ML Package got stuck in "Deploying" status

Hi All,

In AI center, I have been trying to Train my ML model third time, I have Added new set of documents & done the data labelling and created dataset & exported the same after that I have created the pipeline that also completed successfully & trying to deploy the ML model and update the ML skill, but my ML model package is still in Deploying status only pas few days (since last Friday 1st March), status is not getting changed to Failed to identify the issue, can anyone please help me to figure out what’s wrong with ML package deployment? will it take longer time to deploy the package?

Thanks in Advance!!!

@Parmar_Snehal_Cognizant

Sometimes it might take longer…also check if you have enough licenses

If already a package is deployed this might not be…

Cheers

yes I have enough license,6k AI units license its showing under license

@Parmar_Snehal_Cognizant

Is there already few packages deployed?

Also you can open ml logs on the last tab and check if it shows retrying or so

Cheers

yes one deployment was already done Months back, ML logs showing MLPackage validation successful, its not showing Retry option

@Parmar_Snehal_Cognizant

Can you try to deactivate that package…may be you can deploy only one at a time

Cheers

I checked but there is no option to disable the currently deployed package

@Parmar_Snehal_Cognizant

Can you say how many active and deployed pipelines show on the project?

Cheers

only 1 package is active currently


@Parmar_Snehal_Cognizant

are you findign a log like this?

go to ml skill try to delete old one and then deploy

check in ml skills tab may be already one is there

cheers

I can see the logs like ML package validation started and validation success, but package is still under deploying status and for pipeline also I can see the logs pipeline run successful and under ML skill I dont see any logs for the latest deployment but in ML skill one tab is there streaming log there I can see one message
“968357b9-fad6-41db-aa8b-a73934368ed2-21-4-6c85b9c5f9-zjzlq:Warning ==> 0/3 nodes are available: 1 Insufficient memory, 1 node(s) had untolerated taint {nvidia.com/gpu: present}, 1 node(s) had untolerated taint {task.mining/cpu: present}. preemption: 0/3 nodes are available: 1 No preemption victims found for incoming pod, 2 Preemption is not helpful for scheduling.”

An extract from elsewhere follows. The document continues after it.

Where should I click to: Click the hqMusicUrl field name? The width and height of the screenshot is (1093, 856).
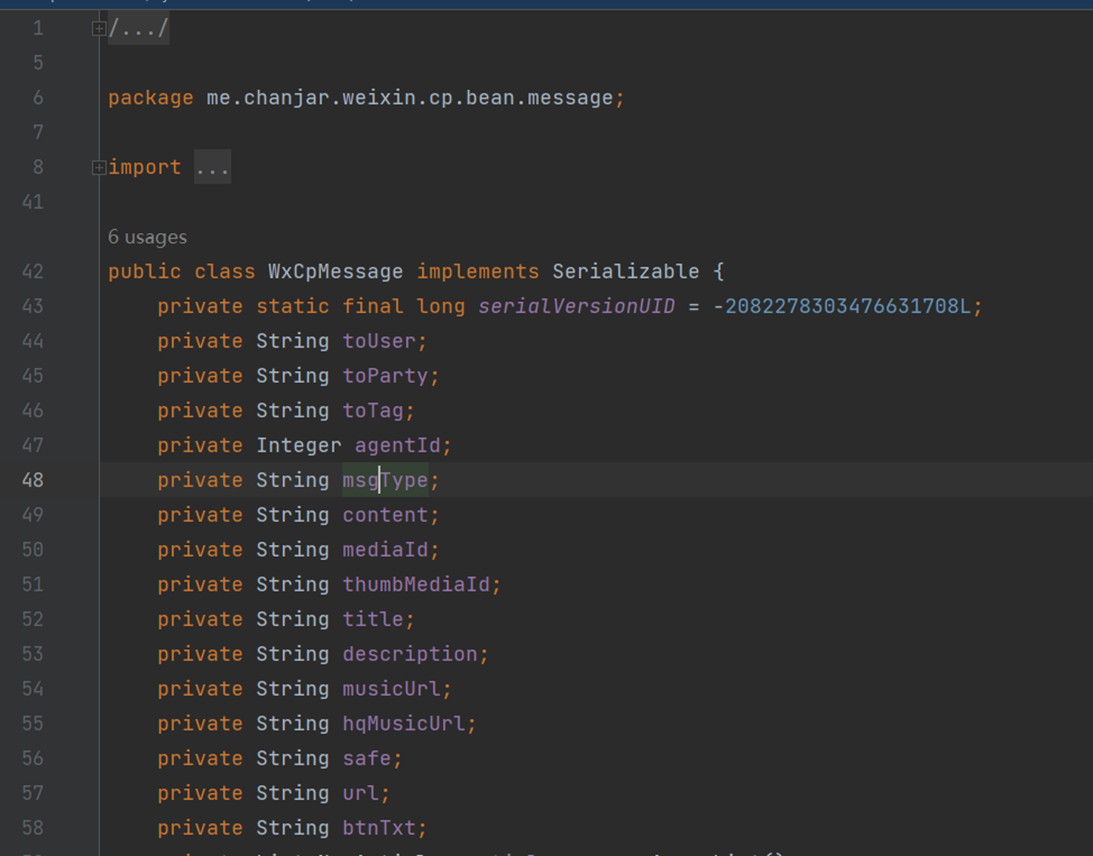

I can see the log message for pipe line and ML package but for ML skill I can see “MLSkill ICC_Billing_Invoice MLPackage v#23.10.0 Deployment Started” and “MLSkill ICC_Billing_Invoice MLPackage v#23.10.0 Deployment Failed Attempt: 1” with below error message

“968357b9-fad6-41db-aa8b-a73934368ed2-21-4-6c85b9c5f9-zjzlq:Warning ==> 0/3 nodes are available: 1 Insufficient memory, 1 node(s) had untolerated taint {nvidia.com/gpu: present}, 1 node(s) had untolerated taint {task.mining/cpu: present}. preemption: 0/3 nodes are available: 1 No preemption victims found for incoming pod, 2 Preemption is not helpful for scheduling.”

@Parmar_Snehal_Cognizant

delete the already deployed model and next one you cna see

cheers

ok so under ML package its only allowing me to delete undeployed package & in ML skills if I delete it then is it like will loose all other versions?

@Parmar_Snehal_Cognizant

Please check under ml skill and not ml package

Cheers

This topic was automatically closed 3 days after the last reply. New replies are no longer allowed.